`multihex.core` API reference

multihex.core is the stdlib-only engine behind the CLI, TUI, and GUI. You can import it directly to load files, build the fixed-offset comparison grid, and run exact searches in your own programs. Everything below is importable from multihex.core.

from multihex.core import (
    HexModel, HexFile, Row, Marker, load_files, hexfile_from_bytes,
    make_text_query, make_hex_query, search_files,
)

See ARCHITECTURE.md for how these pieces fit together.

Loading files

`load_files(paths) -> list[HexFile]`

Open every path for lazy, memory-mapped random access. Raises OSError on failure. Use this for real files.

`hexfile_from_bytes(data, *, name) -> HexFile`

Build a HexFile from in-memory bytes with no filesystem path. name is the display label every frontend shows regardless of its basename/path mode (the CLI uses this for stdin, with name="<stdin>"). The bytes are stored as a plain bytes buffer, so byte_at/size behave exactly like an mmap-backed file.

`class HexFile`

A single file as random-access bytes.

HexFile(path: str, data: mmap.mmap | bytes | bytearray, name: str | None = None)

size -> int — length in bytes.
byte_at(offset) -> int | None — the byte value, or None past the end.
display_name(mode="basename") -> str — "basename" or "path". When name is set it is returned verbatim, ignoring mode (used for path-less inputs).

For tests or in-memory data you can construct one directly from bytes:

f = HexFile(path="synthetic", data=b"\x00\x01\x02\x03")

The comparison model

`class HexModel`

Builds rows and computes markers over a fixed offset grid (row i starts at start_offset + i * width).

HexModel(
    files: list[HexFile],
    *,
    start_offset: int = 0,
    width: int = 16,
    ref: int | None = None,      # 0-based pivot file, or None for "all agree"
    length: int | None = None,   # bound the window, or derive from largest file
)

row_count -> int
row_offset(index) -> int
index_for_offset(offset) -> int — visible row index containing offset (clamped).
locate(offset) -> tuple[int, int] | None — (row_index, column) on the grid.
build_row(index) -> Row — the row's cells and markers.

`class Row`

offset, cells (one list[int | None] per file), markers (one per column), and the convenience property has_diff.

`enum Marker`

SAME ("=="), DIFF ("!="), MISSING ("--"). format_marker(marker) returns the two-char token.

model = HexModel([HexFile("a", b"ABC"), HexFile("b", b"ABX")])
row = model.build_row(0)
[m.value for m in row.markers[:3]]   # ['==', '==', '!=']

`enum ByteClass` / `classify_byte(value) -> ByteClass`

Display-only classification of a single byte value (or None for missing) into a coarse class, used by the frontends to drive optional byte-class highlighting.
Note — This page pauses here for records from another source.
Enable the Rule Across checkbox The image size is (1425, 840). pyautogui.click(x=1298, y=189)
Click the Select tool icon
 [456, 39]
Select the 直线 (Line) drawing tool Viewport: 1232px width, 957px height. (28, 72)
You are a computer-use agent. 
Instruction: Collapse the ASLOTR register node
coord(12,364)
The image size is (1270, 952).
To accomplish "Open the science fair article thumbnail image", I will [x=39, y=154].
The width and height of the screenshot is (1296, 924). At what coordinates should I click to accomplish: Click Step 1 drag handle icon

This is data only — the core never emits ANSI, Qt, or Rich/Textual styles; frontends map a ByteClass to their own colors.

MISSING — value is None (a byte past a file's end).
ZERO — 0x00.
WHITESPACE — 0x09, 0x0a, 0x0b, 0x0c, 0x0d, 0x20 (space included).
PRINTABLE_ASCII — 0x21–0x7e (space is WHITESPACE, not printable).
OTHER — everything else (e.g. 0x7f, 0x80, 0xff).

classify_byte(0x00)   # ByteClass.ZERO
classify_byte(0x20)   # ByteClass.WHITESPACE
classify_byte(0x41)   # ByteClass.PRINTABLE_ASCII
classify_byte(None)   # ByteClass.MISSING

Formatting helpers

format_byte(byte) -> str — two-char hex, or -- for None.
format_ascii_char(byte) -> str / format_ascii(row_bytes) -> str — printable char, ., or space (for missing).
render_row_text(row, files, *, name_mode="basename", ascii_on=True, markers="single", name_width=None, layout="stacked", gutter_width=None) -> list[str] — the shared, un-styled layout for one row. The offset rides the first returned line as a left gutter and the row's remaining lines are indented by that gutter width, so the offset shares a line with its bytes (no standalone offset line). gutter_width sets that width (default OFFSET_LABEL_WIDTH, the 8-digit minimum); pass offset_gutter_width(model.max_offset) to size it for large offsets. layout is display-only: "stacked" prints one file per line; "side-by-side" joins the per-file segments horizontally on a single line. markers is display-only too and controls the marker text only: "single" (default) one strip per block (a left prefix column in side-by-side), "repeat" repeats it under each segment in side-by-side (same as "single" when stacked), "none" hides it.
offset_label(offset, digits=8) -> str — the offset gutter label (0x + digits zero-padded hex; default 8). offset_hex_digits(max_offset) returns the digit count needed for offsets up to max_offset (never below 8), and offset_gutter_width(max_offset) the matching label width. OFFSET_LABEL_WIDTH is the 8-digit minimum. HexModel.max_offset gives the largest row offset a model renders, so a frontend sizes its gutter once.
name_column_width(files, mode="basename") -> int, marker_prefix_width(name_width) -> int — alignment helpers (measured within the block body, i.e. after the offset gutter).
parse_int(text) -> int — parse like the CLI does (int(x, 0): decimal, 0x, 0o, 0b).

Exact search

Search is exact — observed byte matches only, no wildcards or inference.

Building a query

make_text_query(pattern, *, case_sensitive=True, file_index=None) -> SearchQuery — UTF-8 text. Empty pattern raises SearchError.
make_hex_query(pattern, *, file_index=None) -> SearchQuery — a hex pattern, always case-sensitive.
parse_hex_pattern(text) -> bytes — parse a flexible hex string (whitespace / : / - / , separators, optional 0x). Raises SearchError on empty input, an odd digit count, or non-hex characters.

`class SearchQuery`

Frozen dataclass: mode ("text"/"hex"), pattern, needle (bytes), case_sensitive, file_index.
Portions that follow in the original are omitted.